A security guard stands outside the building near signs advertising the International Monetary Fund/World Bank Spring Meetings in Washington, DC, on April 17, 2025.
Jim Watson | AFP | Getty Images
The International Monetary Fund forecasts U.S. tariffs will help lower the country’s fiscal deficit a touch in 2025 even as the U.S. growth and inflation outlooks worsen thanks to an intensifying trade war.
The 191-nation’s Fiscal Monitor report released Wednesday projects the U.S.’s overall federal deficit will fall to 6.5% of gross domestic product this year, down from 7.3% in 2024.
The narrower gap between spending and revenue is “contingent on higher tariff revenues,” according to the report.
The level was calculated based on the IMF’s “reference point” forecasts, which account for tariff announcements made as of April 4. This includes the U.S.’s reciprocal tariffs announced on April 2, but excludes subsequent rollouts such as the 90-day pause on higher rates and the exemption on smartphones, semiconductors and other technology goods.
Against this backdrop, the deficit is estimated to fall to 5.6% of GDP in the medium term as revenues rise 0.7%, according to the IMF.
Uncertain revenue
To be sure, the report noted “the magnitude of the tariff revenue increase is highly uncertain.”
One of the caveats to the reduced deficit projection is the degree to which tariffs will put downward pressure on imports into the U.S., itself dependent largely on how consumers respond to higher prices. This varies widely across products, the report noted.
Moreover, “the tariff schedule itself is uncertain and plays a crucial role,” the report continued.
The IMF acknowledged another risk to its forecast: whether tariffs lead to a wider slowdown in economic activity that could lead to a downturn in other segments of tax revenue — such as income tax — that offset higher revenues from tariffs.
“These projections are highly uncertain and do not account for measures under discussion in Congress, under budget reconciliation” negotiations, the fund said.

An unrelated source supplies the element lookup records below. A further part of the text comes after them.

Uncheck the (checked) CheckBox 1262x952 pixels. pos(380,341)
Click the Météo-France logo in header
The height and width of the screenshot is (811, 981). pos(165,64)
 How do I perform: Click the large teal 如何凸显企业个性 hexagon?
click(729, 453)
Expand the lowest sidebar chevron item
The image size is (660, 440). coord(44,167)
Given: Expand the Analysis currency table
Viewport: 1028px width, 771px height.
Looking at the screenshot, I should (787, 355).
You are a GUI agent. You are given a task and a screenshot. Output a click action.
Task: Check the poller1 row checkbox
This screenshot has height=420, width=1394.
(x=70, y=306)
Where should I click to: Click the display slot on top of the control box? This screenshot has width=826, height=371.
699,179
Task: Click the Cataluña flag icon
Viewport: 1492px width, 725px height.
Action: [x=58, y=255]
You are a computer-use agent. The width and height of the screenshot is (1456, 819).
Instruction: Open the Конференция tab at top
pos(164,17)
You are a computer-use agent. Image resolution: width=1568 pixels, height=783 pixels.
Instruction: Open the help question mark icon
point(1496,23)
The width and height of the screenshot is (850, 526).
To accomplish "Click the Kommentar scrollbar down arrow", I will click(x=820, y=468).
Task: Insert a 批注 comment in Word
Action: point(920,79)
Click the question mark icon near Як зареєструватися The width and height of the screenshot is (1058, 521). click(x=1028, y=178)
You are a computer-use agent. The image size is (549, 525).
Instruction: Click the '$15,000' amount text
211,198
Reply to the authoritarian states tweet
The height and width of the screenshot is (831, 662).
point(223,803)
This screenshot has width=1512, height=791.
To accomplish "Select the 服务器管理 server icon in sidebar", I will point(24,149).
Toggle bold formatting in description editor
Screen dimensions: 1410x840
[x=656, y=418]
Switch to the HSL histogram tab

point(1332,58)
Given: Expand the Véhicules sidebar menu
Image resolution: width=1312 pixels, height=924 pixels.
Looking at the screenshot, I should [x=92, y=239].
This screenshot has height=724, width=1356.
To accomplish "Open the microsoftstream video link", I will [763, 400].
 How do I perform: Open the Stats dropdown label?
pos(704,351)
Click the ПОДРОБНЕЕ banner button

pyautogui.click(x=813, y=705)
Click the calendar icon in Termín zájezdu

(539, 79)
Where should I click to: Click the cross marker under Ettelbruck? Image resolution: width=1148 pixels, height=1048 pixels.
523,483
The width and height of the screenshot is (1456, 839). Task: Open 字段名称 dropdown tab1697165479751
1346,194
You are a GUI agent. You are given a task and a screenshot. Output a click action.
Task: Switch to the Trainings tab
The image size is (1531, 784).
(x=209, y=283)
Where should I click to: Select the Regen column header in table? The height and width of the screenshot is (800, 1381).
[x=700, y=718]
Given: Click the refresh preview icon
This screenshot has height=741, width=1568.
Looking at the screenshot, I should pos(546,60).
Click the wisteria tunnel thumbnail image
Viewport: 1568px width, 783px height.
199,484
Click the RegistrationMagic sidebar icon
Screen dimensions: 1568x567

Yields on the benchmark 10-year Treasury note have surged in recent weeks, last trading near 4.40%, as higher tariffs were announced, inflation forecasts raised and as the dollar declined.
If the total size of U.S. government debt continues to surge, the IMF thinks it will push up longer-term interest rates and the cost of financing the debt.
“Specifically, an increase of 10 percentage points of GDP in U.S. public debt between 2024 and 2029 could lead to a 60-basis-point rise in the 5-year forward to 10-year rate,” the IMF staff wrote. One basis point equals 1/100th of a percent, or 0.01.